Dehumanization and War Atrocities

September 16, 2019

 

            World War II engulfed every aspect of life in the United States. The climate that was created by World War II affected every aspect of a person’s life, from the films people watched to the jobs people held. During World War II, the United States transformed into a war machine. The United States was not the only nation to fully transform its society and base its culture around warfare during World War II. America was hardly the only country to truly transform its society and culture around warfare during World War II. Countries like Germany and Japan also directed their national rhetoric to represent its militaristic ideals. Germany, for instance, used bars as a place to spread different political messages and wartime information. The war created politicization in places that it did not traditionally exist, like bars.[1]War dramatically shaped the political landscape in Germany, as soldiers were known to go into bars to discuss what had happened on the battlefield and in concentration camps, leaving no space untouched by the reaches of warfare.[2]German military tactics during World War II exemplified how total warfare led to the desensitization and dehumanization of many civilian groups. Total war allowed for military superpowers such as Germany and the United States to perform heinous acts against humanity, such as dropping atomic bombs in Japan and the attempted extermination of Jewish people. Warfare created an environment where dehumanization and genocide was acceptable. 
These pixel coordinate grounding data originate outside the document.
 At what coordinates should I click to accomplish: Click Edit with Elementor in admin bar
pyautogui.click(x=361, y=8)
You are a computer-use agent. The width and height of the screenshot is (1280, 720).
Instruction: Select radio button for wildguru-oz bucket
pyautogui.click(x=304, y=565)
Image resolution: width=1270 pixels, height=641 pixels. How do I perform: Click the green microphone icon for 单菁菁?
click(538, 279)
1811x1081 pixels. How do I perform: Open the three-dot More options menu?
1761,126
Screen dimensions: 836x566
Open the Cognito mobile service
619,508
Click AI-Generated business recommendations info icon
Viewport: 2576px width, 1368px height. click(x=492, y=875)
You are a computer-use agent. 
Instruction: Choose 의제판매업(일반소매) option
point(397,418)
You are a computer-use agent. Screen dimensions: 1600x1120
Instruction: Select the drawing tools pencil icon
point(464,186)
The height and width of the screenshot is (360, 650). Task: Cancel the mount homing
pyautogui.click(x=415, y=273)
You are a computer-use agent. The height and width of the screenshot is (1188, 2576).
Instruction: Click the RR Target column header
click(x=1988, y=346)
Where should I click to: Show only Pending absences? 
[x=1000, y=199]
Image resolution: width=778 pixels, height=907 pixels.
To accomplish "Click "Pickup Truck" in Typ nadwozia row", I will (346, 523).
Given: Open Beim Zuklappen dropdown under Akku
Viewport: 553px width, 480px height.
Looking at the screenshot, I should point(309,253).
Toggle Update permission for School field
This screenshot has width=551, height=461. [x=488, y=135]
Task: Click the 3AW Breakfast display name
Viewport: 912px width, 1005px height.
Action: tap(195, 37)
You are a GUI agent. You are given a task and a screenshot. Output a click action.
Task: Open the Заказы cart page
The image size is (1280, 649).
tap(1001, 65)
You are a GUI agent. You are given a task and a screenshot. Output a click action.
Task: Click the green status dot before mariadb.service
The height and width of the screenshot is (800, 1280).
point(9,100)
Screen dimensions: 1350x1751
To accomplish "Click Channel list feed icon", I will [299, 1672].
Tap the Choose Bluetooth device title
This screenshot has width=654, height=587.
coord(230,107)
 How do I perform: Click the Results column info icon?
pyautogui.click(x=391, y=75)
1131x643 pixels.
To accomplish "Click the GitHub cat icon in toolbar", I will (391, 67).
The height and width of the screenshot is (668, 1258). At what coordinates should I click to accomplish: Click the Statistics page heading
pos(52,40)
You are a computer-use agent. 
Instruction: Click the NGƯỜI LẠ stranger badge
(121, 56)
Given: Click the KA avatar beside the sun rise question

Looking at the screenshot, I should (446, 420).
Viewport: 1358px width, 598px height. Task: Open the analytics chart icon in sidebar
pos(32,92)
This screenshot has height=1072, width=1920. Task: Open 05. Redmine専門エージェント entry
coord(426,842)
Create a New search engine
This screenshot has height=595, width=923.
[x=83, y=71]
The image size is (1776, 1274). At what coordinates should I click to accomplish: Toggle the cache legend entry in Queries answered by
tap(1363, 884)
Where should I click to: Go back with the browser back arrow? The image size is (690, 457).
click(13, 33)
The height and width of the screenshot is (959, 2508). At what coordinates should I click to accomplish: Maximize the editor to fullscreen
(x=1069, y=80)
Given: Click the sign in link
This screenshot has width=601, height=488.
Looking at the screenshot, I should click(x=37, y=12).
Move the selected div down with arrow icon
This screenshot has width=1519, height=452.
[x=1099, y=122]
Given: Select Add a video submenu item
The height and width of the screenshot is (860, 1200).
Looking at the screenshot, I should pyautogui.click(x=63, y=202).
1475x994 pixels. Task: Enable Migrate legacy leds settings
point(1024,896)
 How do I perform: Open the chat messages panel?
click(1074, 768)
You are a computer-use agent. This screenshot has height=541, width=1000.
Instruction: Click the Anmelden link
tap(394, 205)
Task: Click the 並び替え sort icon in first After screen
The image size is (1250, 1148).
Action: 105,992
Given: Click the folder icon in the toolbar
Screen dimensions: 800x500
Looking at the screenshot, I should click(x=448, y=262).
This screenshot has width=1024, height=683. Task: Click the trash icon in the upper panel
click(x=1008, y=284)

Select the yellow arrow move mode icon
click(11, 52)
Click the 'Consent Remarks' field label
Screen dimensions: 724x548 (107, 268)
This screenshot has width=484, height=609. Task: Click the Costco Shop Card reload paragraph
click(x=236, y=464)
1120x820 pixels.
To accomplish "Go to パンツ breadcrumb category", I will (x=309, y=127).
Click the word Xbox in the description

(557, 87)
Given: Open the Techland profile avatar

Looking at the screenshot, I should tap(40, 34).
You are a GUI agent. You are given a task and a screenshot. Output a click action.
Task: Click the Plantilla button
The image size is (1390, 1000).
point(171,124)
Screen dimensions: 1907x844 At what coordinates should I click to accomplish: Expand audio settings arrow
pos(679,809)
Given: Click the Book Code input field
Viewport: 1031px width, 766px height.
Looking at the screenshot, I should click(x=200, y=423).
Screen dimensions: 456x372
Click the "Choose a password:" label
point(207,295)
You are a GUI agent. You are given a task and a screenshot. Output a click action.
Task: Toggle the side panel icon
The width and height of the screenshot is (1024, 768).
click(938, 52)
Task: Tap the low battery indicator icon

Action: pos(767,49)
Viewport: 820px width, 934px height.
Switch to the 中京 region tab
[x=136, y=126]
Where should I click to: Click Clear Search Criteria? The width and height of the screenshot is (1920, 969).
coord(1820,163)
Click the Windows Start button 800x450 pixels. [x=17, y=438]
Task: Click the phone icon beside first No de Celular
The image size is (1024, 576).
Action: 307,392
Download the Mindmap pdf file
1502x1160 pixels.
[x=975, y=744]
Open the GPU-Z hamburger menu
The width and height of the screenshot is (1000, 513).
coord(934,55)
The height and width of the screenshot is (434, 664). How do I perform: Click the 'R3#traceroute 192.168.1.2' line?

            World War II set a precedent that permitted the Japanese to be ostracized from United States society. This type of behavior surrounding the war can be witnessed in most aspects of society in the United States. John Dower’s War Without Mercy depicts the harsh rhetoric that surrounded the Japanese during World War II, both at home and abroad. After Pearl Harbor, Dower explained that there was a significant “rise of racist anti-Japanese myths that overrode rational intelligence”.[3]After the bombing of Pearl Harbor, the stereotype that all Japanese people were spies developed. Warfare is powerful because it has the ability to shape the culture of the time and the public perception of certain groups, like the Japanese. World War II created a culture of paranoia after the bombing of Pearl Harbor. Citizens of Japanese descent were ostracized from society and forced into internment camps. This shifted the culture because US citizens were being taken from their homes and being forced into internment camps. The government rhetoric that appeared after Pearl Harbor shaped the public perception of Japanese people living in the United States. This shows how closely related culture and warfare were and still are today. 

            The United States military created a plethora of propagandist educational films to show newly recruited soldiers during World War II. Films like “Know Your Enemy: Japan” were displayed to soldiers in order to justify total warfare or to “educate” soldiers on their enemy. The intention of having soldiers view films like “Know Your Enemy: Japan” was to provide justification for fighting the Japanese, as well as supply information regarding the Japanese people that the United States was waging war against. These films directly addressed race and dehumanized the Japanese through the film’s use of certain tones, subliminal messaging, and rhetoric attempting to sway the opinions of soldiers toward the opposition in various battles.  The creation and forced viewing of these films, by the United States military, represents the “winner takes all” attitude employed by the US during World War II. The films constitute a close relationship between warfare and culture, by commissioning propagandist film for the general population’s consumption. 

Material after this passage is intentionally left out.